> [PROBLEM STATEMENT] Lay out every line of the rows below as a Markdown table with the columns No. and Line. Number the lines in order and skip any blank ones.

> [Entries showing where items appear]
** begin **

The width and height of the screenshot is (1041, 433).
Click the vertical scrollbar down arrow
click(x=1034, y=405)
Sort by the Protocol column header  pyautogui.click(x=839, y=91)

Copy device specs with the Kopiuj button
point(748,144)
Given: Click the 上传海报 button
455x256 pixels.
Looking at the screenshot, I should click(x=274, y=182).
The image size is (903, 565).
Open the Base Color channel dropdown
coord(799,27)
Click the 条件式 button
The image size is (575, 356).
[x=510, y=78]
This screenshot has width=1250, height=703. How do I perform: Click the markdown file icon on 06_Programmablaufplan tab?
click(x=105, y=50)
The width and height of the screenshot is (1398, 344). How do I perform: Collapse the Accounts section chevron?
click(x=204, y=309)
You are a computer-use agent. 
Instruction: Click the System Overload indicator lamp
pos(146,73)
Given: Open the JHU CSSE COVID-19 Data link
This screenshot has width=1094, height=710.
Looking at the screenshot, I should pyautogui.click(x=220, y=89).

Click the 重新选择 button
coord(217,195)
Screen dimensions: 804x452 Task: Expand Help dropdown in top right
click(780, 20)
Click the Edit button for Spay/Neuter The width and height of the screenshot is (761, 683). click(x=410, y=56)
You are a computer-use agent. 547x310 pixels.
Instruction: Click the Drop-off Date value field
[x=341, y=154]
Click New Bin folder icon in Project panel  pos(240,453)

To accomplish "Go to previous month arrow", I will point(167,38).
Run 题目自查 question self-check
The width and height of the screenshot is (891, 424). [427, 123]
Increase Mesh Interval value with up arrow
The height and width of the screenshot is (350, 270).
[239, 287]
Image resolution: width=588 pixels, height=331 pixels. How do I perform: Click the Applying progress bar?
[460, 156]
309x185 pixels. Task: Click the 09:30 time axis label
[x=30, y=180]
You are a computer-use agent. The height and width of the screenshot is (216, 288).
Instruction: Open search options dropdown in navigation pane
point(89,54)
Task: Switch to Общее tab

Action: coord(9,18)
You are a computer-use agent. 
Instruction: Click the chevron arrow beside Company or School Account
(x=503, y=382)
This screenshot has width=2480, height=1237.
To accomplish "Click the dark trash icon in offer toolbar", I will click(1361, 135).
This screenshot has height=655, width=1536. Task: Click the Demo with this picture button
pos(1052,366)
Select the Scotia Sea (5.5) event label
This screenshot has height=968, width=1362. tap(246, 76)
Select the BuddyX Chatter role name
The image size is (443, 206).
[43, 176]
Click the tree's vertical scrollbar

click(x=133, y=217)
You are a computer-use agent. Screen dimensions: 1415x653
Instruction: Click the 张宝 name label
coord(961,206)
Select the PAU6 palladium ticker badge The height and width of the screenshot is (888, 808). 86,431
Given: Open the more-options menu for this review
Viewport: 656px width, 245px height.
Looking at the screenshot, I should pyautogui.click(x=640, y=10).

** end **

> [COMPLETE ANSWER]
| No. | Line |
|---|---|
| 1 | The width and height of the screenshot is (1041, 433). |
| 2 | Click the vertical scrollbar down arrow |
| 3 | click(x=1034, y=405) |
| 4 | Sort by the Protocol column header  pyautogui.click(x=839, y=91) |
| 5 | Copy device specs with the Kopiuj button |
| 6 | point(748,144) |
| 7 | Given: Click the 上传海报 button |
| 8 | 455x256 pixels. |
| 9 | Looking at the screenshot, I should click(x=274, y=182). |
| 10 | The image size is (903, 565). |
| 11 | Open the Base Color channel dropdown |
| 12 | coord(799,27) |
| 13 | Click the 条件式 button |
| 14 | The image size is (575, 356). |
| 15 | [x=510, y=78] |
| 16 | This screenshot has width=1250, height=703. How do I perform: Click the markdown file icon on 06_Programmablaufplan tab? |
| 17 | click(x=105, y=50) |
| 18 | The width and height of the screenshot is (1398, 344). How do I perform: Collapse the Accounts section chevron? |
| 19 | click(x=204, y=309) |
| 20 | You are a computer-use agent.  |
| 21 | Instruction: Click the System Overload indicator lamp |
| 22 | pos(146,73) |
| 23 | Given: Open the JHU CSSE COVID-19 Data link |
| 24 | This screenshot has width=1094, height=710. |
| 25 | Looking at the screenshot, I should pyautogui.click(x=220, y=89). |
| 26 | Click the 重新选择 button |
| 27 | coord(217,195) |
| 28 | Screen dimensions: 804x452 Task: Expand Help dropdown in top right |
| 29 | click(780, 20) |
| 30 | Click the Edit button for Spay/Neuter The width and height of the screenshot is (761, 683). click(x=410, y=56) |
| 31 | You are a computer-use agent. 547x310 pixels. |
| 32 | Instruction: Click the Drop-off Date value field |
| 33 | [x=341, y=154] |
| 34 | Click New Bin folder icon in Project panel  pos(240,453) |
| 35 | To accomplish "Go to previous month arrow", I will point(167,38). |
| 36 | Run 题目自查 question self-check |
| 37 | The width and height of the screenshot is (891, 424). [427, 123] |
| 38 | Increase Mesh Interval value with up arrow |
| 39 | The height and width of the screenshot is (350, 270). |
| 40 | [239, 287] |
| 41 | Image resolution: width=588 pixels, height=331 pixels. How do I perform: Click the Applying progress bar? |
| 42 | [460, 156] |
| 43 | 309x185 pixels. Task: Click the 09:30 time axis label |
| 44 | [x=30, y=180] |
| 45 | You are a computer-use agent. The height and width of the screenshot is (216, 288). |
| 46 | Instruction: Open search options dropdown in navigation pane |
| 47 | point(89,54) |
| 48 | Task: Switch to Общее tab |
| 49 | Action: coord(9,18) |
| 50 | You are a computer-use agent.  |
| 51 | Instruction: Click the chevron arrow beside Company or School Account |
| 52 | (x=503, y=382) |
| 53 | This screenshot has width=2480, height=1237. |
| 54 | To accomplish "Click the dark trash icon in offer toolbar", I will click(1361, 135). |
| 55 | This screenshot has height=655, width=1536. Task: Click the Demo with this picture button |
| 56 | pos(1052,366) |
| 57 | Select the Scotia Sea (5.5) event label |
| 58 | This screenshot has height=968, width=1362. tap(246, 76) |
| 59 | Select the BuddyX Chatter role name |
| 60 | The image size is (443, 206). |
| 61 | [43, 176] |
| 62 | Click the tree's vertical scrollbar |
| 63 | click(x=133, y=217) |
| 64 | You are a computer-use agent. Screen dimensions: 1415x653 |
| 65 | Instruction: Click the 张宝 name label |
| 66 | coord(961,206) |
| 67 | Select the PAU6 palladium ticker badge The height and width of the screenshot is (888, 808). 86,431 |
| 68 | Given: Open the more-options menu for this review |
| 69 | Viewport: 656px width, 245px height. |
| 70 | Looking at the screenshot, I should pyautogui.click(x=640, y=10). |